What is being asked —
Return the items word for word, starting at the line that contains "The image size" and going through the last of the items. Leave the pictures out of your answer.

----- Provided entries

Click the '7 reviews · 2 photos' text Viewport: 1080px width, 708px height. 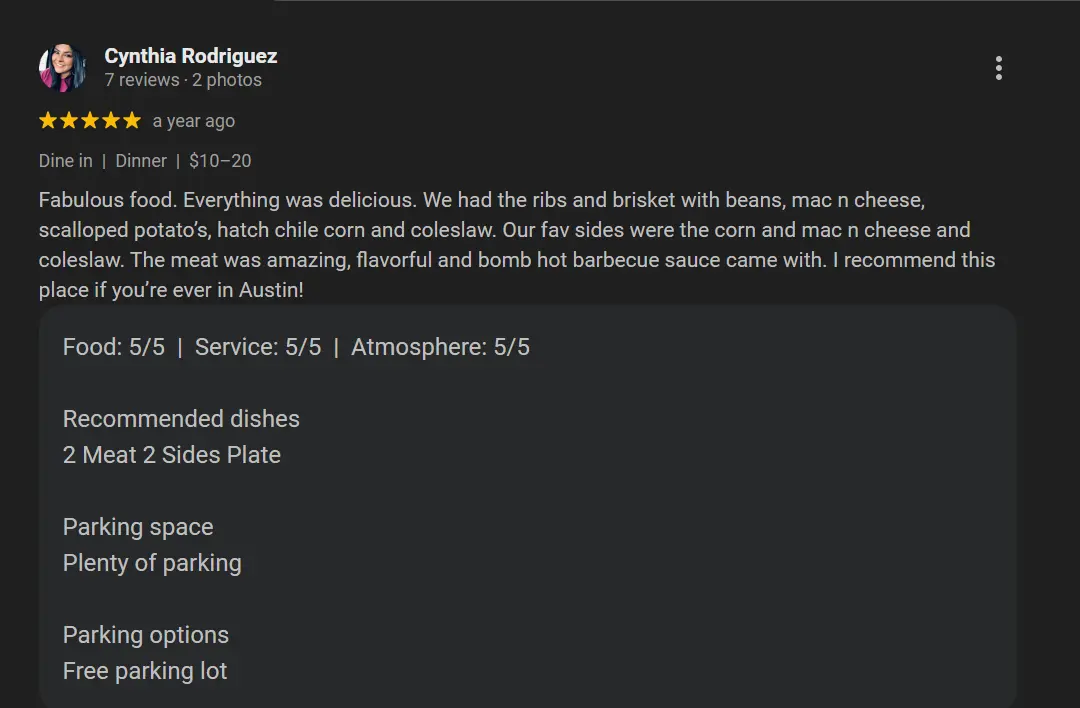[183, 80]
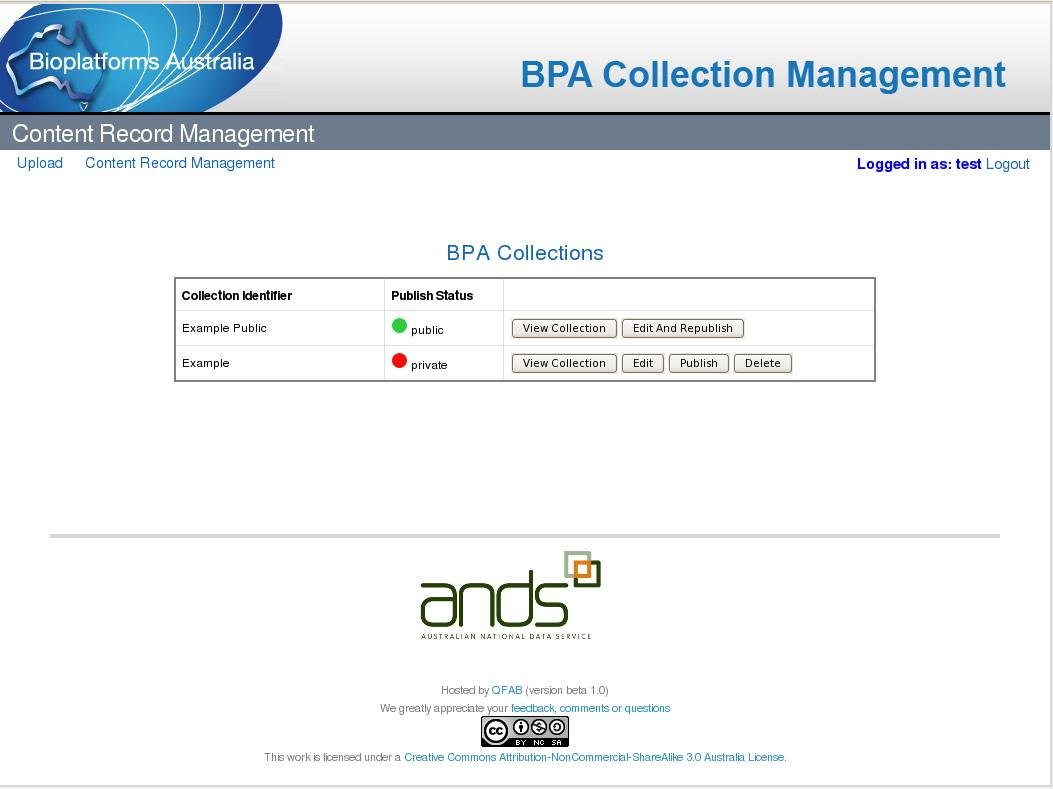This screenshot has height=789, width=1053.
Task: Click the private status marker beside Example
Action: click(x=399, y=360)
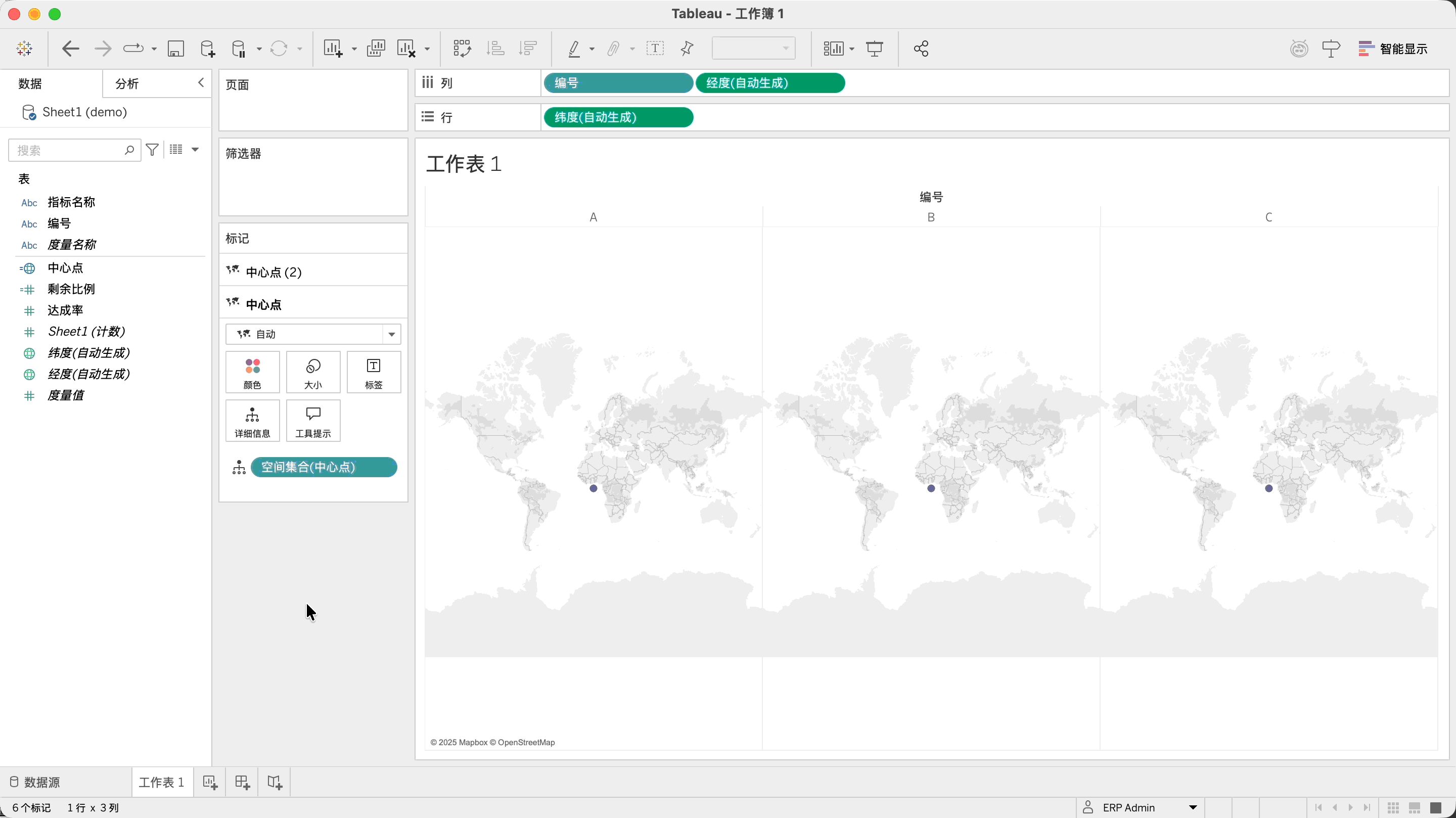Click the 详细信息 marks button

[x=252, y=421]
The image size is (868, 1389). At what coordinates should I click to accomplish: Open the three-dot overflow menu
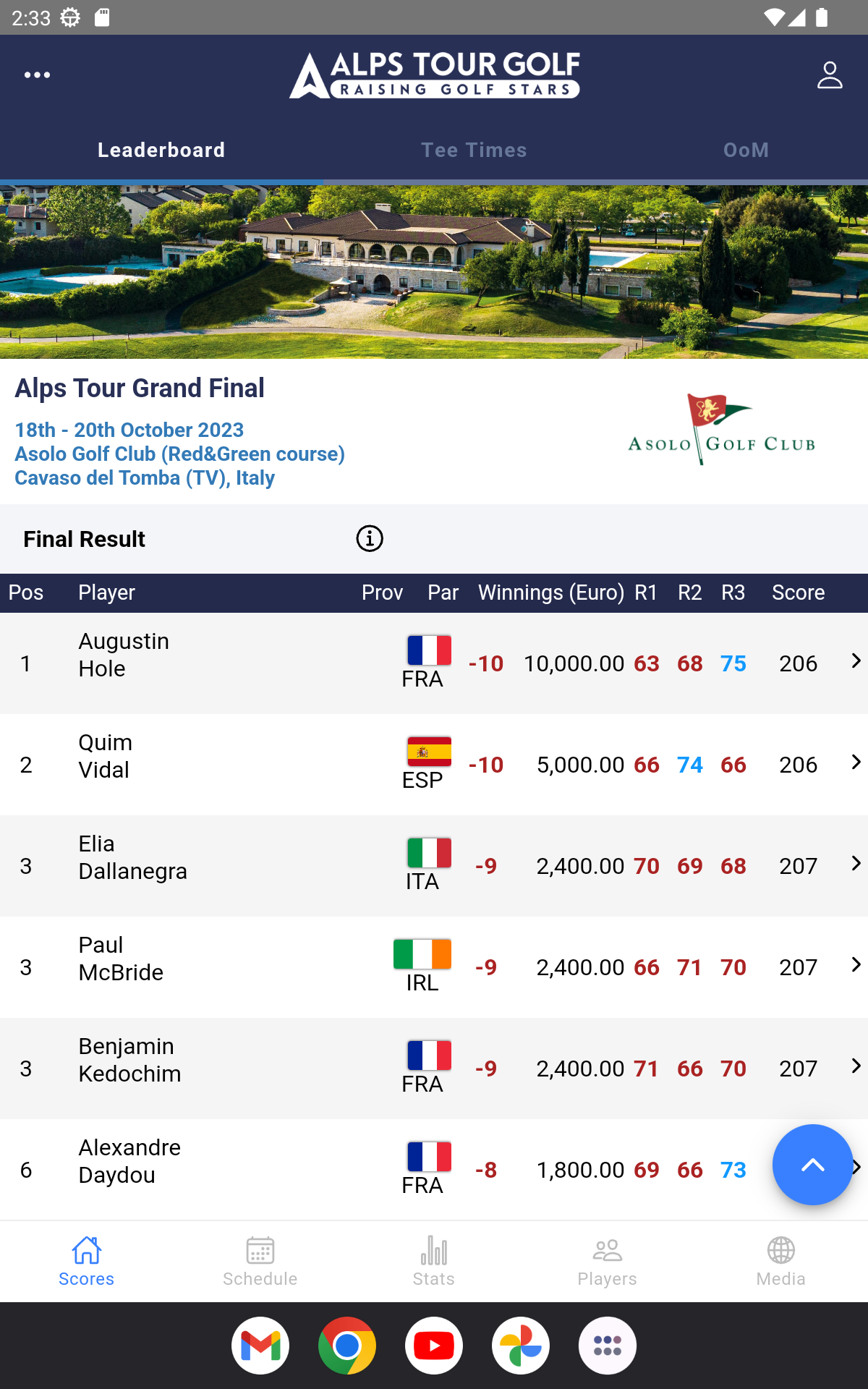(37, 75)
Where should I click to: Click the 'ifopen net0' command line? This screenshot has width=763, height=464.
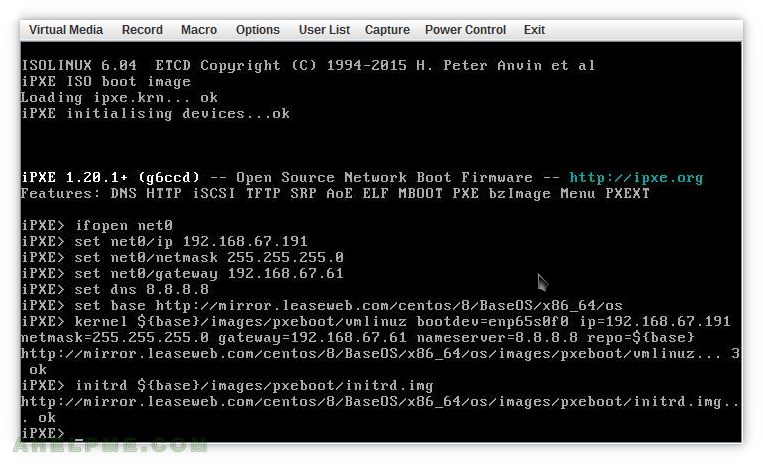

----------

Result of this task —
The image size is (868, 1389). At what coordinates should I click to accomplish: Open the three-dot overflow menu
(37, 75)
Where should I click to: Click the 'ifopen net0' command line? This screenshot has width=763, height=464.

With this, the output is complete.